Перевод Д. Ковалева
Михайловское я навестил в позапрошлом году, в конце августа, мокрым и еще безлюдным утром.
Лениво перечирикивались воробьи. Ветви яблонь, если б не уйма подпор, так и полегли бы на траву. Запах флоксов, которых на усадьбе, по обе стороны дороги, было неестественно много, разливался под пасмурным небом. Густой, приторный, даже какой-то нахальный…
Этот беспощадно щедрый, не очень продуманный флоксовый запах вспомнился мне в Пятигорске, нынче весной, у дома, в котором прошли последние дни нашей другой любви, другого друга, мудрого и сердечного.
Почему же вспомнился?
Потому что там, у низенького белого домика, под солнцем юга цвела старая черешня. Скромно и очень нужно.
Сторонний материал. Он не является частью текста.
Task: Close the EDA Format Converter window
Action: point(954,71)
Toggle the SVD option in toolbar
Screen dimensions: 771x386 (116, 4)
Счастливо, ненаивно верится, что она — та самая, одна из тех самых, о которых было когда-то здесь, в этом домике, написано:
«Ветки цветущих черешен смотрят мне в окна, и ветер иногда усыпает мой письменный стол их белыми лепестками».
Снова прикасаешься душой к тем чувствам, которые подымали и очищали ее в родном доме Толстого, у хаты, в которой родился Купала, на горе, где могила Шевченко, в лесу, неслышно наполненном песней Мицкевича…
Письменный стол, на зеленом сукне которого, как на траве, отдыхали быстрые и неутомимые руки, что здесь вот гусиным пером на бумаге увековечили «Тамань» и «Выхожу один я на дорогу»…
Здесь, у этого стола, вздрогнуло что-то в моей душе: живо, до слез прочувствованно вспомнил окруженный деревьями серый домик Родионовны и слова — золотом на мраморе:
Подруга дней моих суровых,
Голубка дряхлая моя!..
Слова, полные той высокой нежности, на которую способны только настоящие сила и мужество. Те сила и мужество, та радость жизни и борьбы за человека, тот родник бессмертия, из которого непобедимо струится и разливается морем подлинно русская, подлинно народная и подлинно общечеловеческая поэзия двух гениев.
Пушкин и Лермонтов. Лермонтов и Пушкин. Только подумаешь про одного — в памяти встает другой… Так оно идет, без конца повторяется с тех дней, когда ты впервые заглянул в сказочное, чудесное царство их слова.
Особенно сильно и неповторимо чувствуется это — и я наконец-то знаю — на Кавказе. На том Кавказе, что был их карой, их вдохновением, что стал для одного из них могилой.
С вершины Машука, куда нас взвил на «Волге» веселый таксист, — прямо орлиный кругозор. На живописный Пятигорск, который сотнями белых домов и садиков разбегается по низине. На отдельные горы — Змейку, Верблюд, пятиглавый Бештау, Кинжал и другие, окружающие город зелено-серыми пирамидами. На горный хребет, снежно белеющий на манящем радостном горизонте. Видать и место под горой, где вражеская пуля так дико, непростительно оборвала жизнь того милого кривоногого Мишеньки, который со слезами на глазах, с ножом в детской руке бросался защищать дворового мужика, избиваемого по приказу милой хозяйственной бабушки-крепостницы. Того бесконечно обаятельного, родного Михаила Юрьевича, которому было только двадцать шесть, когда и на его уста легла холодная печать.
Часто говорится, что дело, начатое Пушкиным, продолжил Лермонтов. Кто-то писал, что утрату Лермонтова судьба компенсировала России Львом Толстым, юность которого и начало творческого пути тоже связаны с Кавказом.
Это — прежде всего — слово о бессмертии поэзии, о величии народа, что рождает поэтов, о красоте земли, что их вдохновляет.
В Пятигорске — и это совершенно естественно — больше всего и думаешь и чувствуешь об одном из этой великой тройки.
В Пятигорске начиналась весна.
Я уверен, что не была бы она, моя первая кавказская весна, такой роскошно солнечной и привольной, не заставляла б она так глубоко, счастливо задумываться, если б не Печорин, не Бэла, не Л4аксим Максимыч, не послушник Мцыри, если б не песни о том, как степью лазурной плывут белые тучки-изгнанницы, как говорят высокие звезды…
И еще — если бы не обычный казачий домик в белой гуще других низких, уютных домов, домик, в окна которого видать и Машук, и Бештау, и старую черешню.
Скромную, очень нужную, в нежно-белом цветении.